We're having problem with field extraction with this TA. We have not changed the format of squid's logs - it is all default.
We're running squid 3.5.20-12 on RHEL 7 which was compiled in October 2017. The TA was last updated in late 2015. What are the chances that the log format has changed but the TA hasn't been updated to match? Can someone please confirm that this TA works properly with a modern version of Squid?
Our problems include:
1. The time since epoch field being reported as a number ( not correctly as the time/date )
2. The User Agent field is not extracted properly
3. and any fields after User Agent are just appended to the user Agent field ( This includes /r/n characters )
Thanks!
So it turns out this was likely our problem. We actually did change the format of squid's logs, by enabling two directives for extra log detail:
1. strip_query_terms on (this is a business-use only network)
2. log_mime_hdrs on (we want detail)
Apparently the time since epoch field should be left as a part of the event and we suspect Splunk is correctly using it for the source time.
With respect to item 1, this is standard behaviour. Splunk doesn't change the timestamp representation in the _raw event so the timestamp appears simply as the number of seconds since the epoch. The _time field should however be in a human readable format.
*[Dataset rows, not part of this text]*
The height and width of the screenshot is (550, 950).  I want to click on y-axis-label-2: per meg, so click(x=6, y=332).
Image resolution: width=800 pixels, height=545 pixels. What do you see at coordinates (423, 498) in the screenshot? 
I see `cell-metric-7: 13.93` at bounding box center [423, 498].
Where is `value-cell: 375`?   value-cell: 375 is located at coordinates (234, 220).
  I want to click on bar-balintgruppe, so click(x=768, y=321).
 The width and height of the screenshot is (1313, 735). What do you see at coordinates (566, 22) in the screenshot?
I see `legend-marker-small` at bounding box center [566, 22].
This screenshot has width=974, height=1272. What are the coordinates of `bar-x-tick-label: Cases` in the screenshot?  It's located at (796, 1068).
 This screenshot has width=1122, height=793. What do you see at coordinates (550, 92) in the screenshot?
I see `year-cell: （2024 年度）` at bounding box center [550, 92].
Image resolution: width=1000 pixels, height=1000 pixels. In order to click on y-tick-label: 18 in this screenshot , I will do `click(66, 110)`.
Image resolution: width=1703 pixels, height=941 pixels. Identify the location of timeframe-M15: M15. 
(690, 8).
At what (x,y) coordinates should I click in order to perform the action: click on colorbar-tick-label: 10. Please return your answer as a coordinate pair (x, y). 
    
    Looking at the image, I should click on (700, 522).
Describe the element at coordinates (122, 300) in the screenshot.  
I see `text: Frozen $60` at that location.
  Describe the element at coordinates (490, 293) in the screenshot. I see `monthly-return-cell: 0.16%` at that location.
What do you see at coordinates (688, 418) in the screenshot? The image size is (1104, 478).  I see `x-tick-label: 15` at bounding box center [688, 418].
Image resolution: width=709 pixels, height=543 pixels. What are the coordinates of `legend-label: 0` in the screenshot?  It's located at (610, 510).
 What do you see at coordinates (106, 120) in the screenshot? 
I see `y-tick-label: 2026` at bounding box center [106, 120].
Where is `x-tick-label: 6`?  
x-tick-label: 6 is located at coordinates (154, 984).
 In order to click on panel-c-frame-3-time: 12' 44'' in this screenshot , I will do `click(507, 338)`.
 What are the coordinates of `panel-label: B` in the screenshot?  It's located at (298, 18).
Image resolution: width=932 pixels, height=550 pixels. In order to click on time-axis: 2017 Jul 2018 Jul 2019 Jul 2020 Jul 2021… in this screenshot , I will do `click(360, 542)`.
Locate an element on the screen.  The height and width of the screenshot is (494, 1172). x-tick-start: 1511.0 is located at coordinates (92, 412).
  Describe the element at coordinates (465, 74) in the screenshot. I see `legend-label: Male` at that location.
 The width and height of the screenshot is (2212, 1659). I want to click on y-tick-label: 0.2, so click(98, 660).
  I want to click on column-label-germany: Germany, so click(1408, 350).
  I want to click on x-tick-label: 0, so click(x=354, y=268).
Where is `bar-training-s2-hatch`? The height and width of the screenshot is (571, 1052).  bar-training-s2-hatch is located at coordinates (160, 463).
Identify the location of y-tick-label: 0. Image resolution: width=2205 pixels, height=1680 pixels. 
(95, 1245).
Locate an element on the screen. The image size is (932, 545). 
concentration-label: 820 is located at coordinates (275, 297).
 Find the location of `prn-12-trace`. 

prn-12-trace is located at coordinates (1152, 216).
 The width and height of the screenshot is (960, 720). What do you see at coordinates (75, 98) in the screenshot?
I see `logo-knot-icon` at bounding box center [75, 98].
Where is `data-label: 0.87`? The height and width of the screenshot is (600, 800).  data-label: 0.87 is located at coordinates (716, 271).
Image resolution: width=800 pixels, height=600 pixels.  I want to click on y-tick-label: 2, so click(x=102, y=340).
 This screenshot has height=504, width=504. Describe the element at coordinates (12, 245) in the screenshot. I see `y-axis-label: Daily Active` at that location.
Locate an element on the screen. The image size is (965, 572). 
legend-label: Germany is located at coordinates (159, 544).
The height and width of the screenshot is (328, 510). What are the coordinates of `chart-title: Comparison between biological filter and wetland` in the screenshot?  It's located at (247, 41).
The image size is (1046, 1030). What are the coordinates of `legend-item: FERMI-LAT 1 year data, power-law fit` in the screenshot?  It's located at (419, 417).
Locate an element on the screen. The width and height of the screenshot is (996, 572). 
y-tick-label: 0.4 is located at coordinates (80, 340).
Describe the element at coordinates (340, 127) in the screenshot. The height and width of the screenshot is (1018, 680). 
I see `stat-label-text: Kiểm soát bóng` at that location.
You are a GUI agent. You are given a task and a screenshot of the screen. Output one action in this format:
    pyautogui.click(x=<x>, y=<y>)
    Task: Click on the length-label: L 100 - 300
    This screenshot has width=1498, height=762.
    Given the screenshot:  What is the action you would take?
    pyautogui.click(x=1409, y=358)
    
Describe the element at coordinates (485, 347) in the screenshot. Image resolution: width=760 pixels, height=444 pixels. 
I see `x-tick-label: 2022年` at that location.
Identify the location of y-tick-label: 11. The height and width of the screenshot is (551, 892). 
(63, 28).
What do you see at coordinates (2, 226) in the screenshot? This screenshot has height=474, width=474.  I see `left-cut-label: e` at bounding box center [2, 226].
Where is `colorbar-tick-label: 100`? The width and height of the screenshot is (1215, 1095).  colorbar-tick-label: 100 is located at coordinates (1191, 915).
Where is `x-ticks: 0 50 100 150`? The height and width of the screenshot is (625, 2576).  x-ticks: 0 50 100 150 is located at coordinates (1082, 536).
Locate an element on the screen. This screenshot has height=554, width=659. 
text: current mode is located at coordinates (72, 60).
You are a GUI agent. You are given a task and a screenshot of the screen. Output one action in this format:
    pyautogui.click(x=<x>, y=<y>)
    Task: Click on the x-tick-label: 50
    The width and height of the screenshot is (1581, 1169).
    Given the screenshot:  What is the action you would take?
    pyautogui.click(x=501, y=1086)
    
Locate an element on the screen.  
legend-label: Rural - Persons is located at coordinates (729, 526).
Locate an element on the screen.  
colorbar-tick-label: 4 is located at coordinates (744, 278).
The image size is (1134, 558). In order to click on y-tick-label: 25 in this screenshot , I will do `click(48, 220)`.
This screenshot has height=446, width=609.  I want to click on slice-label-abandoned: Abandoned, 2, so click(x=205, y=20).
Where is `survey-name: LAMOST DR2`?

With respect to your items 2 & 3, I suspect that the Squid Proxy in question has the log_mime_hdrs directive enabled. Setting "log_mime_hdrs on" causes the request and response MIME headers to be appended to the access_log entries and the TA's field extraction will erroneously put all of this data in to http_content_type field. This, IMHO, is an error in the "current" Add-On - the regex that pulls out the http_content_type should be limited to either the end of the line, or the first space, and it does not allow for the existence of the optional MIME header fields.
So it turns out this was likely our problem. We actually did change the format of squid's logs, by enabling two directives for extra log detail:
1. strip_query_terms on (this is a business-use only network)
2. log_mime_hdrs on (we want detail)
Apparently the time since epoch field should be left as a part of the event and we suspect Splunk is correctly using it for the source time.